Damit der Regen keine Chance hat

"Hält das Wetter" - noch eine halbe Stunde vor Beginn des Konzerts blickten Intendant Bodo Busse und Oberbürgermeister Norbert Tessmer gemeinsam mit leichter Sorge in den aufklarenden Himmel. Drei Stunden später war das Wetter ein Thema, über das man schon wieder erleichtert schmunzeln konnte.
So, als hätte Coburgs Generalmusikdirektor Roland Kluttig tatsächlich Recht mit seiner These: "Wir hatten uns heute vorgenommen, Gershwins ,Kubanische Ouvertüre' so feurig zu spielen, dass der Regen keine Chance hat."


Kluttigs Hymne auf die Macht der Musik - sie ließe sich an diesem Abend freilich auch noch in ganz anderer Weise interpretieren.
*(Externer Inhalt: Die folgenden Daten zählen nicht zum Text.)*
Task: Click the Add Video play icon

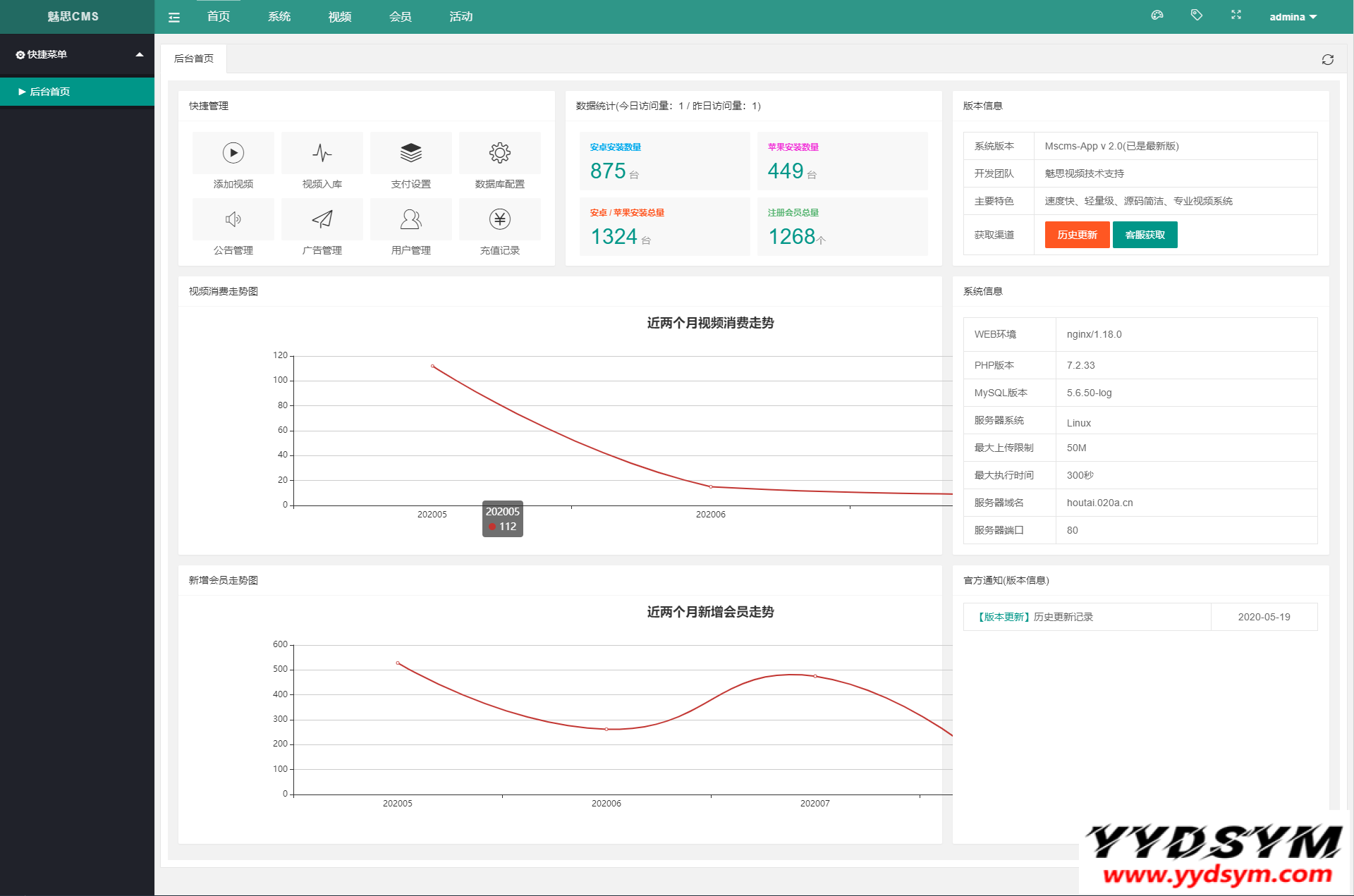Action: [233, 153]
Zum Beispiel als Macht, Tausende von Zuhörern von den ersten Takten an regelrecht in Bann zu ziehen. Open-Air-Konzerte haben bekanntlich ihre ganz eigenen Regeln - von der Kleidung bis zur Programmauswahl. Viele Besucher hatten sich vorsorglich wetterfest ausgestattet und im Zweifelsfall lieber einen Klappstuhl als eine Picknick-Matte eingepackt.


Unter dem Motto "Gershwin and Friends" hatte Coburgs Generalmusikdirektor Roland Kluttig ein kurzweiliges Programm zusammengestellt, das dem Anlass entsprechend bunt und populär war, gleichwohl aber auch thematische Zusammenhänge und Anknüpfungspunkte bot.


Die "Kubanische Ouvertüre" von George Gershwin bildete den flotten Auftakt des Abends. Schon hier bewies das Philharmonische Orchester seine Stilsicherheit, die sich dann bei der Tondichtung "Ein Amerikaner in Paris" ebenso bewährte wie bei dem populären Walzer aus der 2. Jazz-Suite von Dmitri Schostakowitsch.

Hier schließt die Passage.